Je suis parti le 30 Décembre 2017 pour une randonnée entre Etchmiadzine et Gyumri. Je voulais échapper à ma routine, le bruit infernal des automobiles et de la promiscuité humaine. Je voulais voir des gens, des villages, et des montagnes, mais je voulais être seul pour me donner un peu de temps. C’est pour cela que j’ai décidé de marcher. Lorsque nous marchons, les éléments ne défilent pas, ils sont profilés. Nous bougeons lentement à côté d’eux et nous nous l’approprions. Je voulais arrêter cette course constante contre la montre. Le travail. Je n’avais plus envie de me vendre au temps, ou plutôt au temps de me vendre.
J’avais planifié ce trajet pour voir les frontières arméno-turques. J’allais traverser peut-être vingt villes et villages et suivre les rails entre Armavir et Gyumri, que j’allais voir pour la première fois.
L’hiver était opportun pour ce genre de motivation car il imposait l’effort et le surpassement de soi. Je devrais trouver un toit dans chaque village et je ne connaissais personne sur mon trajet. C’était la semaine du Nouvel An. Je me fiais donc à l’hospitalité arménienne.
J’ai marché environ 20 kilomètres pendant 7 jours.
J’étais invité à la soirée du Nouvel An au village de Myasnikyan, où je me suis fait quelques amis qui pensaient que j’étais fou de ne pas prendre la voiture ou le train.
Beaucoup de conversations me sont restées en tête. J’ai trouvé l’âme Arménienne dans ces villages, ces sourires, et cette jeunesse qui allait au service militaire. Dans les dolmas, la vodka, le cognac, et la compote. Dans les keuftés. Dans ces évocations de la Grande Arménie. Dans Ararat que j’ai vu au lever du jour. Dans ces montagnes enneigées. Dans ce froid. Dans ces chiens qui aboyaient sur moi et ceux qui me chassaient au pas de course. Dans ces troupeaux. Dans ces visages ridés. Dans ces klaxons. Dans cette hospitalité. Dans ce mélange de haine, d’amour et de regret que j’ai ressentis dans les voix de ceux qui me racontaient leurs histoires.
J’ai dormi dans cinq villages : Myasnikyan, Karakert, Aragatsavan, Aniavan, and Aghin. Je n’ai pas pu trouver de logements deux fois : à Karakert (où j’ai dormi dans l’office du contrôleur des rails) et à Aniavan (où j’ai dormi dans une des chambres de la salle de fête du village).

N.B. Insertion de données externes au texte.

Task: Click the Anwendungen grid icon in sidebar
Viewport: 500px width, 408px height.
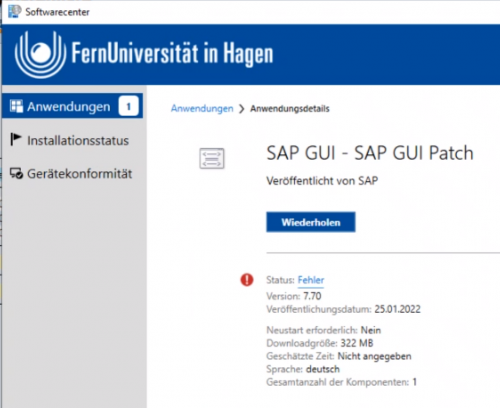Action: 16,106
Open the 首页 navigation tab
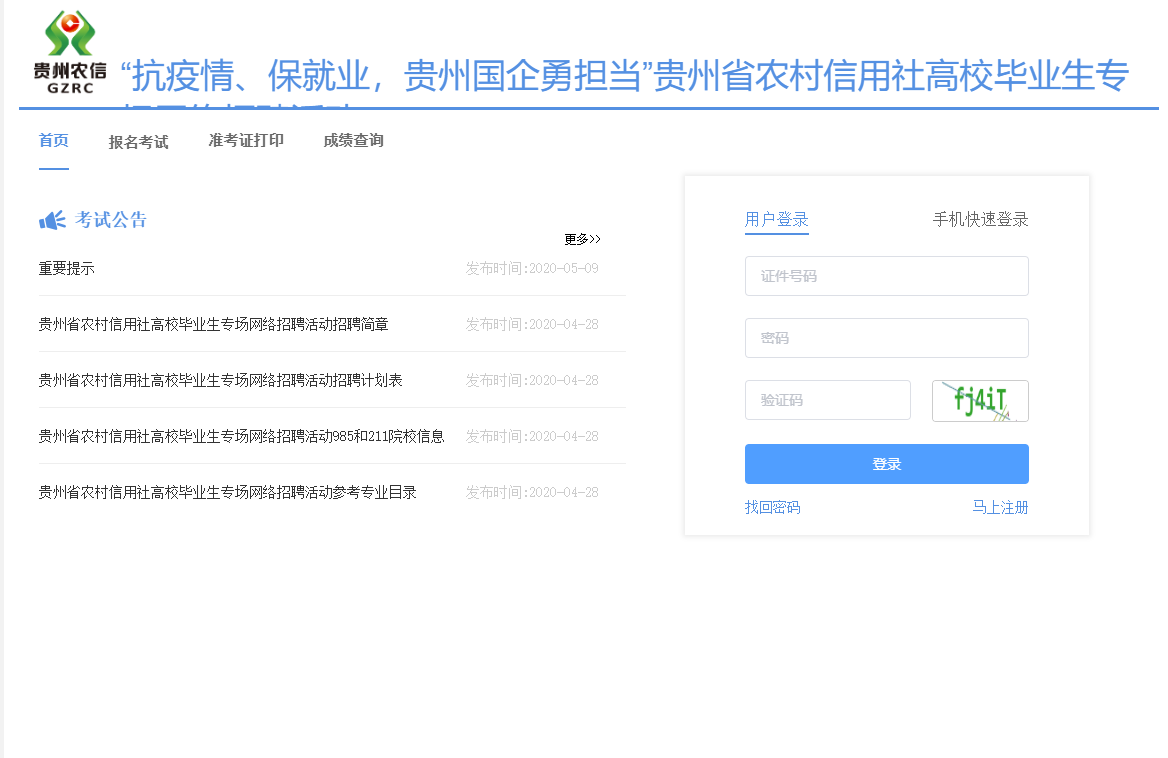The image size is (1168, 758). [x=54, y=140]
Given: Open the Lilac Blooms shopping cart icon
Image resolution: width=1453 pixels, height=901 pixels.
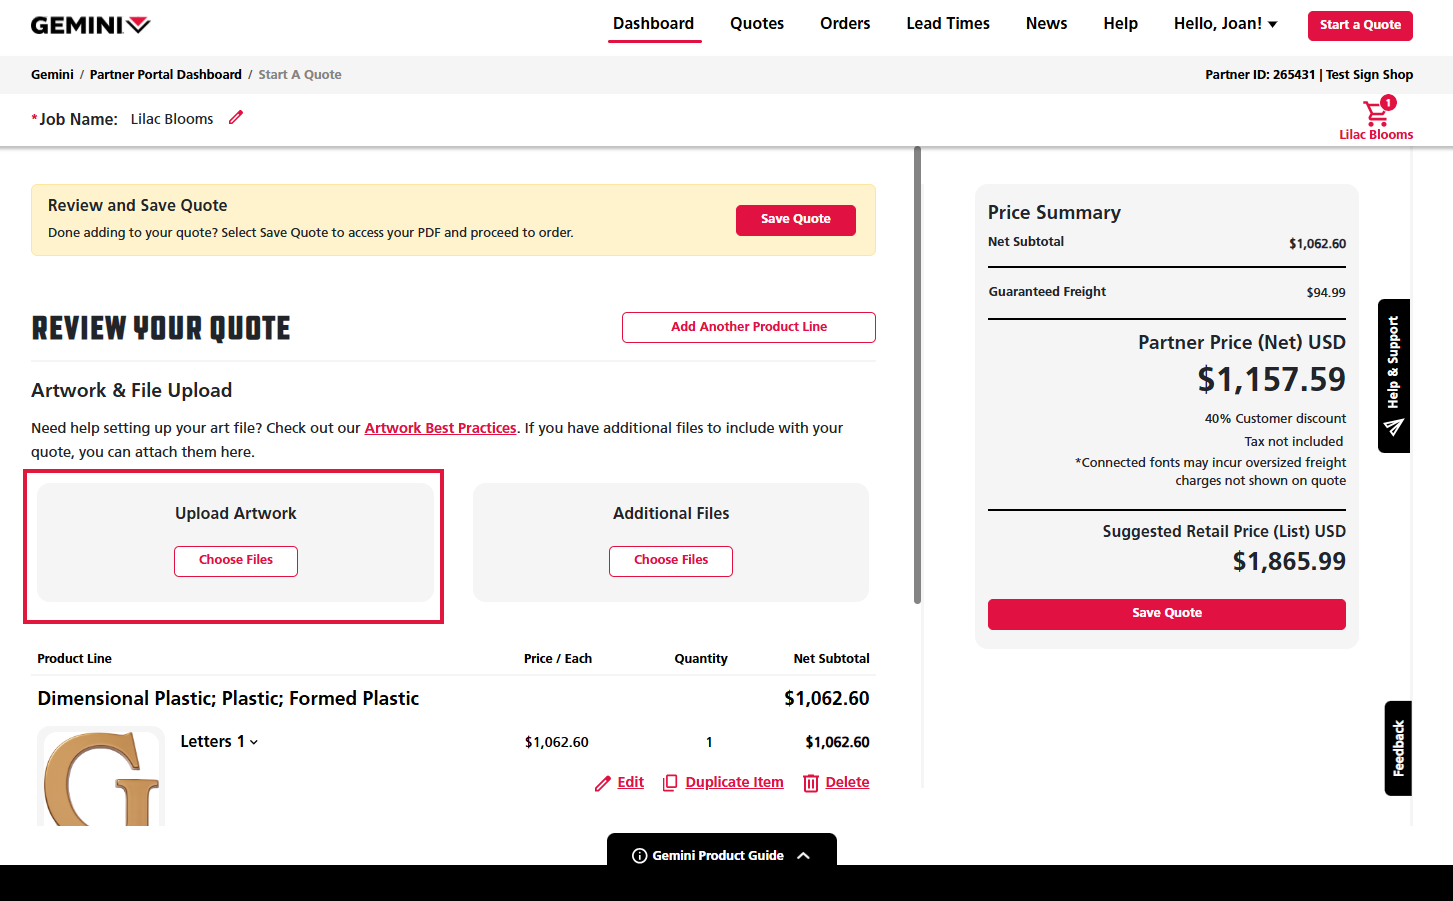Looking at the screenshot, I should (1377, 113).
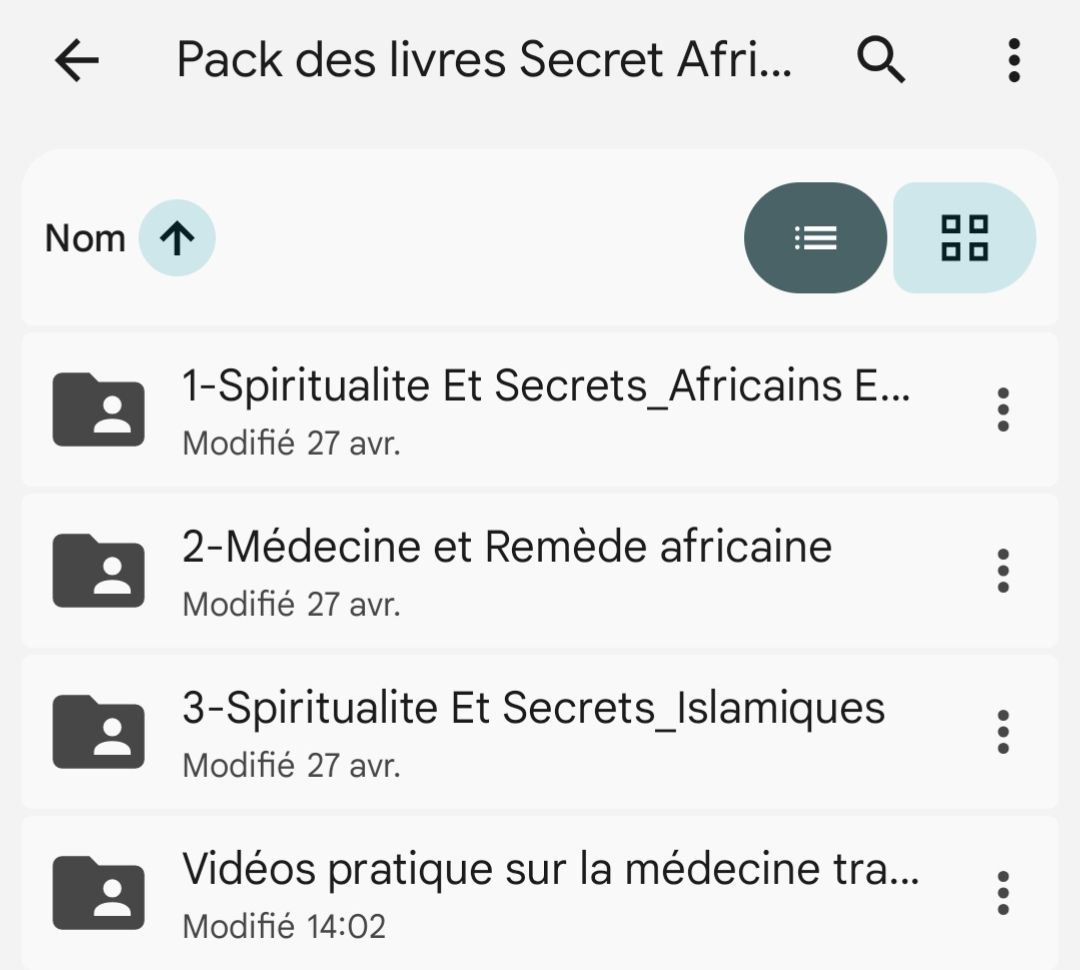Switch to grid view
The width and height of the screenshot is (1080, 970).
pos(964,238)
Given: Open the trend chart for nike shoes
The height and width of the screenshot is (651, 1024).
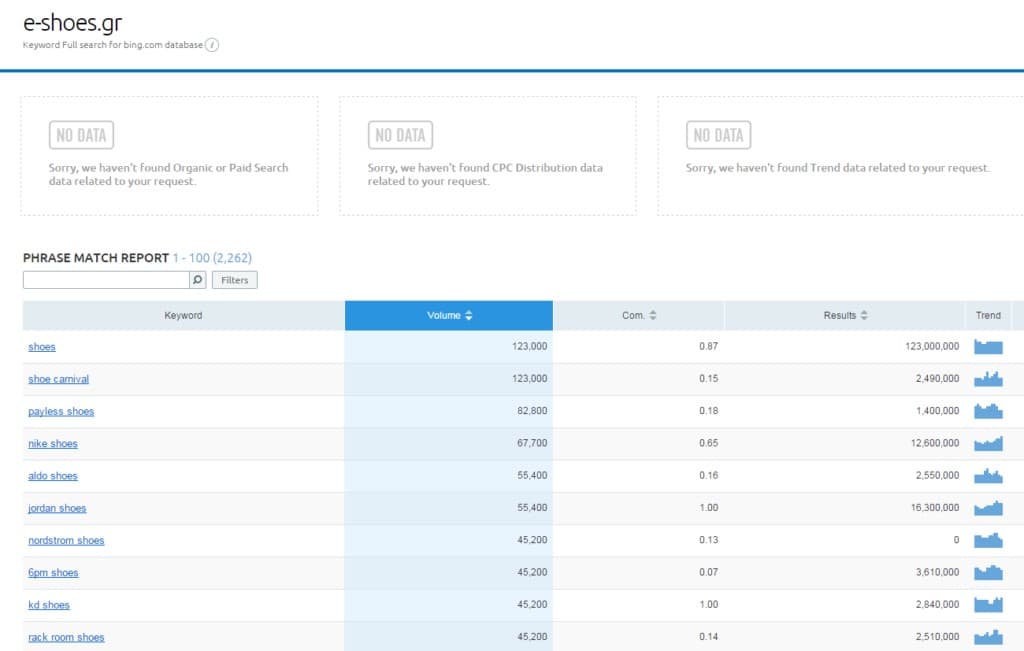Looking at the screenshot, I should tap(988, 444).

J’ai suivi les rails. J’ai vu les trains filer et failli me faire renverser lorsque je marchais sur les rails.
Beaucoup de ruines sur mon chemin. Des villages et des maisons abandonnés.
A Karakert et les autres hameaux par où je suis passé, les gens m’ont averti qu’il y avait des loups sur mon chemin. D’autres m’ont dit qu’il n’y en avait pas. Cela m’a mis le doute mais j’ai quand même continué. Heureusement, ou malheureusement, je n’en ai croisé aucun.
Le dernier jour de ma randonnée, le brouillard a tout masqué. Il s’est associé avec la neige et le ciel blanc pour que soit visible seulement la route goudronnée. J’ai alors entendu un muezzin chanter. J’ai entendu la Turquie alors que j’étais en Arménie. Les frontières ne veulent rien dire, et c’est sincèrement beau.
J’ai été arrêté par deux soldats : un russe et un arménien. Ils m’ont questionné pendant une heure et ont examiné mon passeport. Ils ne m’ont pas laissé finir ma randonnée mais m’ont ramené à l’entrée de Gyumri en voiture. C’était le 5 janvier. C’était le Noël Arménien le lendemain. J’ai commencé à écrire mon récit de voyage, que j’ai fini il n’y pas longtemps. Puis le lendemain, j’ai profité de l’excitation de Noël dans les rues ensoleillées de cette belle et grande ville. Ce fut une expérience incroyable. Cette semaine fut aussi intense qu’un mois de ma vie.
Ces personnes que j’ai rencontrées étaient loin des préoccupations des gens de la capitale. Ils se contentaient de partager, manger, boire et faire en sorte qu’ils puissent continuer à vivre ainsi. Pas besoin cependant de les idéaliser. Ils refuseraient de souffrir de la pathétique compassion des citadins et sont humblement satisfaits de pouvoir respirer.
Et ces fils barbelés et tours de surveillances que j’ai traversés étaient ridicules comparé à ce qu’ils pensaient s’être appropriés : tous ces paysages que j’avais vu, ces pics immaculés, ces étendues multicolores, ces forêts. Ils n’ont pas de noms arménien ou turc, mais plutôt ce sentiment magique émanant d’eux. Cette magie, qui surpasse toutes les nations.